Cheong is the author of numerous publications in top interdisciplinary environment, policy, and geography journals such as: Nature Climate Change; Climatic Change; Ecology and Society; Environment and Planning; Transactions of the Institute of the British Geographers; and Marine Policy. She has also worked on several technical reports for the Korean government on the topics of coastal management, adaptation, boundary issues, and disaster management. She was a lead author of the Intergovernmental Panel on Climate Change (IPCC) Special Report on managing climate extremes, and is currently a contributing author of the IPCC 5th Assessment Report. Her recent awards include the NSF CAREER award and the Korea Foundation Fellowship.
Cheong received her PhD in geography from the University of Washington, where she also earned MA degrees in marine affairs and international studies. She earned her BA in English from Yonsei University in Korea, and was an exchange student at Reed College in Portland, Oregon.
60 Years Later: The San Francisco Peace Treaty and the Regional Conflicts in East Asia
Sixty years have passed since the signing and enactment of the San Francisco Peace Treaty. Prepared against the background of the intensifying Cold War and signed by forty-nine countries (but not by the USSR, China, nor Korea), this multilateral treaty fell far short of settling outstanding issues at the end of World War II or facilitating a clean start for the “postwar” period. Rather, various aspects of the settlement were left equivocal.

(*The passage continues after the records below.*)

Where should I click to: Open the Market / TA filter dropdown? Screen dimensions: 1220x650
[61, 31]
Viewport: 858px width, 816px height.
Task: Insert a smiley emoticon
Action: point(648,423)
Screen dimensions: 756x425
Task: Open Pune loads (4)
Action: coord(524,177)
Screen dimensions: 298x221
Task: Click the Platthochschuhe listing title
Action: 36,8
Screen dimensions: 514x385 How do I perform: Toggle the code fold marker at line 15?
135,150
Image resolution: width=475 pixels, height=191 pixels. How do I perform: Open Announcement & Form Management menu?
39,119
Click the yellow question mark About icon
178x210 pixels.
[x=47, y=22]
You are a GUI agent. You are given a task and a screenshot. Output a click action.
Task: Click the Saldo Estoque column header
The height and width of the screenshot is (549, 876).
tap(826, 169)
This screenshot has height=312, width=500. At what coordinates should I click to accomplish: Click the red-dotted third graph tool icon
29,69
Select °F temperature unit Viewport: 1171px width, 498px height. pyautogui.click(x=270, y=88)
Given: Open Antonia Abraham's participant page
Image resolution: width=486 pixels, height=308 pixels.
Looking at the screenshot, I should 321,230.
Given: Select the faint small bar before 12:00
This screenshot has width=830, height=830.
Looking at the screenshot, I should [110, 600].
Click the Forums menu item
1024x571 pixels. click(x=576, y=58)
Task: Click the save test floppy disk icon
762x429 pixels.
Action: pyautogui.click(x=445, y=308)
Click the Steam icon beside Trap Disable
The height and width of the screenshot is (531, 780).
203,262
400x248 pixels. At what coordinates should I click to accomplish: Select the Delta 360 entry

In East Asian nations, the time span of sixty years (“kanreki” in Japanese) has special meaning, signifying the end of one historical cycle and the beginning of a new spirit and a new era in time. In reality, however, the major destabilizing factors in this region are still the old lingering WWII/Cold War regional conflicts, such as the territorial disputes between Japan and its neighbors, the tensions in the Korean peninsula, and the Taiwan Strait problem. This presentation will focus on these unresolved problems in terms of their treatment in the San Francisco Peace Treaty, and consider their contemporary status and future trajectories in East Asia.
Kimie Hara specializes in modern and contemporary international relations of the Asia-Pacific region. Her books include Cold War Frontiers in the Asia-Pacific: Divided Territories in the San Francisco System (2007, 2012), Japanese Diplomacy through the Eyes of Japanese Scholars Overseas (2009, edited in Japanese), Northern Territories, Asia-Pacific Regional Conflicts and the Åland Experience: Untying the Kurillian Knot (2009, edited with Geoffrey Jukes), and Japanese-Soviet/Russian Relations since 1945: A Difficult Peace (1998). She received her Ph.D. from the Australian National University and held visiting fellowships/professorships at the Kyoto University, the University of Tokyo, the International Institute for Asian Studies/University of Amsterdam, the East-West Center, Stockholm University, and the Institute of Oriental Studies of the Russian Academy of Science.